1. Jesus did not judge, always forgave. He may have been angry on occasions, but never wrathful.
2. If Jesus had been wrathful the Pharisees might have promoted him to the Sanhedrin, but we would never have heard of him. The unconditional love in his message is inclusive and non-judgmental. It is what makes his message unique.
3. The love of parents for their children is unconditional. Reprimand, point out the error, even punish, but never condemn. How can the love of God be less than that!
4. Wrath implies the condemnation, punishment or retribution given out by a providential God who acts directly in the affairs of humanity, whereas I feel God’s relationship with the earth and people in it is kenotic. It is manifestly obvious that this is the case otherwise He would have saved the lives of the 6 million people Hitler murdered in WW2. The earth is freely given to us and we have free will, that is Grace. It is our duty to care for the earth and the people in it.
5. Alternatively we could assume God motivates the anger we feel at injustice, and expects us to withhold forgiveness, get our own back – in fact be wrathful.
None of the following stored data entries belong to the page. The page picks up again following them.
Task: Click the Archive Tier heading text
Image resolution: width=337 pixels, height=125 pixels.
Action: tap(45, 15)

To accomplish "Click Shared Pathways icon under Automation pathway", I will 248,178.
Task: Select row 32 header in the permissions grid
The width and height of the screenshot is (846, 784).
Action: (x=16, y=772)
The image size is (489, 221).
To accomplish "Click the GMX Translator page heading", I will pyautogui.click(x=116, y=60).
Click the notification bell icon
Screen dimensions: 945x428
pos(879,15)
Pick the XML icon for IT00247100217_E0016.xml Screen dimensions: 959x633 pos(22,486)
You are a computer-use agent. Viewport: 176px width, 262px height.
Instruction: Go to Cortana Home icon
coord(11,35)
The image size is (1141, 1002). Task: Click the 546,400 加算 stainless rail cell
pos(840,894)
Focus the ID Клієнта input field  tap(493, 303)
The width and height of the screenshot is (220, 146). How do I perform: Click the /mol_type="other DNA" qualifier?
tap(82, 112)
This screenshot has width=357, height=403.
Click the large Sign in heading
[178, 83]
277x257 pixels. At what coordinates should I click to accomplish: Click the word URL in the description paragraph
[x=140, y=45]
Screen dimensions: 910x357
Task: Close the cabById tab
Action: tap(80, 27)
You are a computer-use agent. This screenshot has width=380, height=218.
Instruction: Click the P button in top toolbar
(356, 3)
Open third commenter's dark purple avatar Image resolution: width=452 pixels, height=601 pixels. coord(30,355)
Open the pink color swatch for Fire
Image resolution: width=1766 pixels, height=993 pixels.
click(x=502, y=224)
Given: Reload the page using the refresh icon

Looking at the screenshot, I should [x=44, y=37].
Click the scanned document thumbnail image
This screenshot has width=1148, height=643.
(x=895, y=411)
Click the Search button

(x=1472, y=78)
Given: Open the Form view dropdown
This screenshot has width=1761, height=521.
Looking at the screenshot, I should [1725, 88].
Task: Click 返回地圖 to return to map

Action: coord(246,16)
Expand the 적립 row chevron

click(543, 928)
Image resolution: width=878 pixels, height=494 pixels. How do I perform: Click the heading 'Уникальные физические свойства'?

But this contradicts the second great commandment, in fact it is loveless.
6. God has placed the obligation “written on our hearts” that we care for each other and work for justice and fairness. Why would He need to back that up with threats of wrath, condemnation and punishment?
7. To tell people that they are unacceptable to God because they are sinners in need of repentance is judgement and condemnation. It is detrimental to human flourishing and can lead to mental illness. To demand, or encourage, people to live life with this constant guilt and fear is abuse.
For myself I follow Jesus and his gospel of unconditional love and find that this brings forgiveness for my past errors, courage to face the obligations of each day and hope for the future. This ethical spirituality has nothing to do with wrath, condemnation and judgment.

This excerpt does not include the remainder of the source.